Exercise goal: Leave out the pictures and repeat the entries below verbatim.
(Beginning of Data under study)
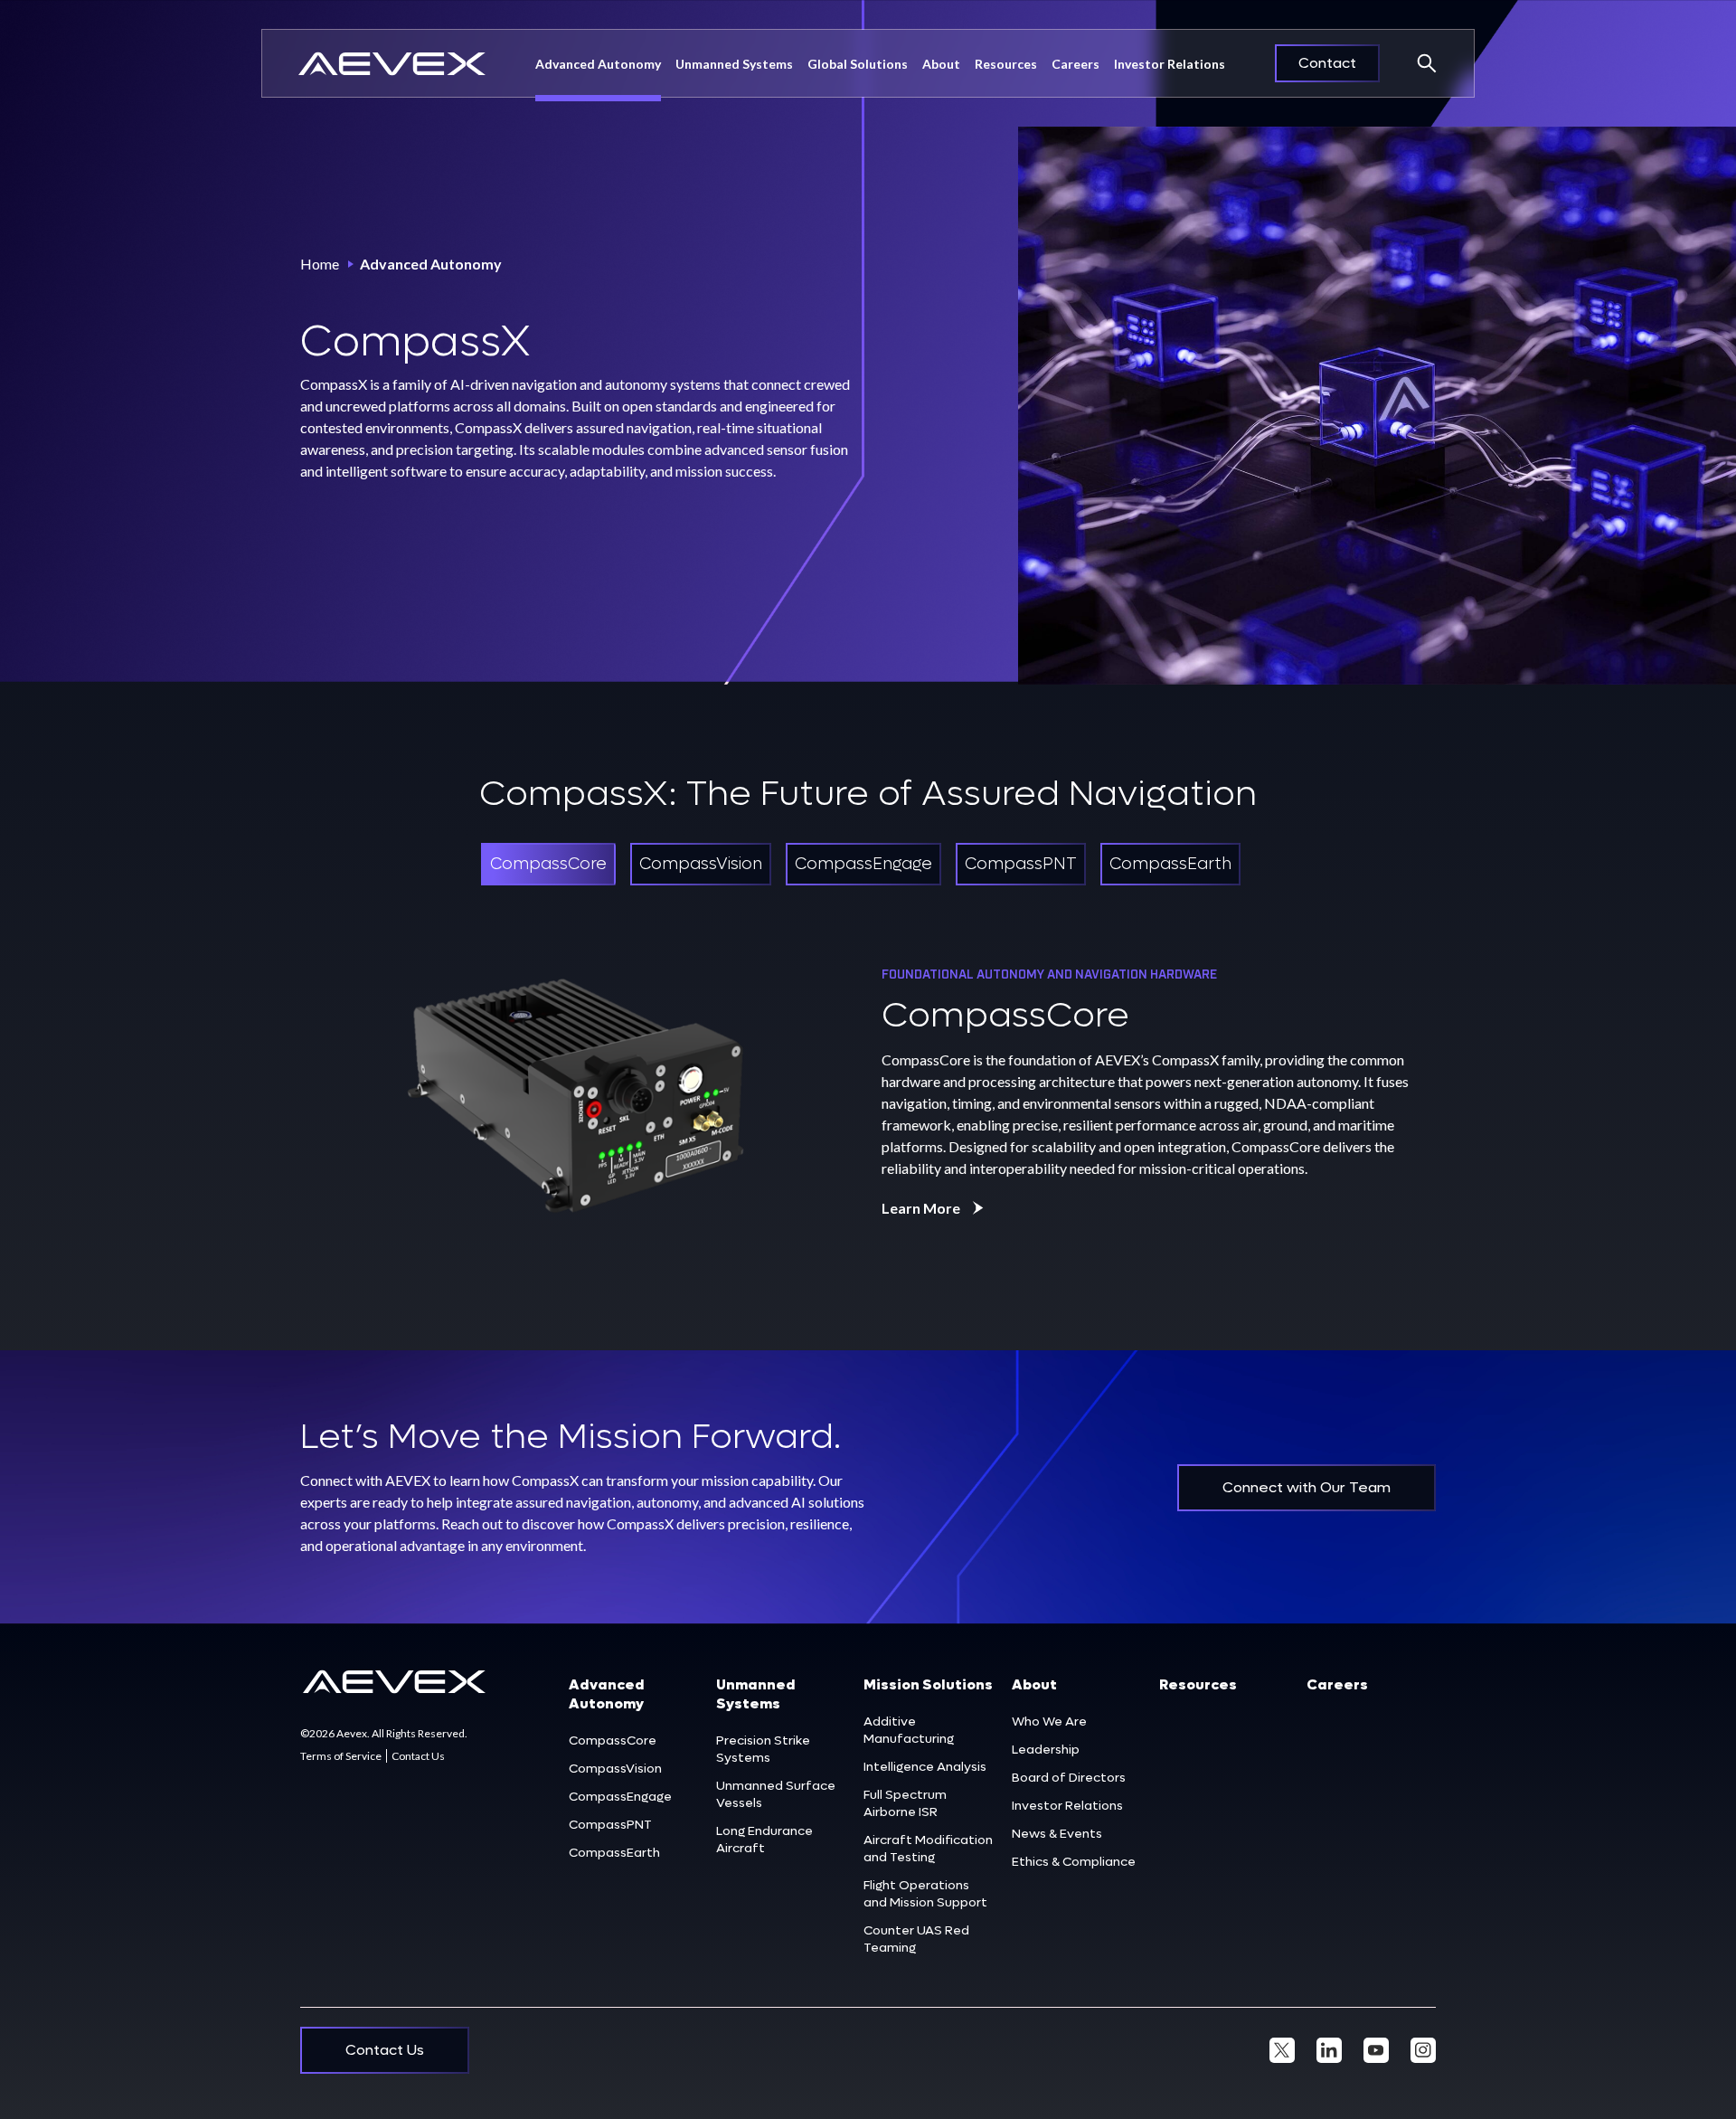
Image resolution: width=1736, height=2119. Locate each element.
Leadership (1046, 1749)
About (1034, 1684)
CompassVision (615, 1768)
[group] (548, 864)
(End of Data under study)
Completed exercise:
Image resolution: width=1736, height=2119. Locate each element.
Leadership (1046, 1749)
About (1034, 1684)
CompassVision (615, 1768)
[group] (548, 864)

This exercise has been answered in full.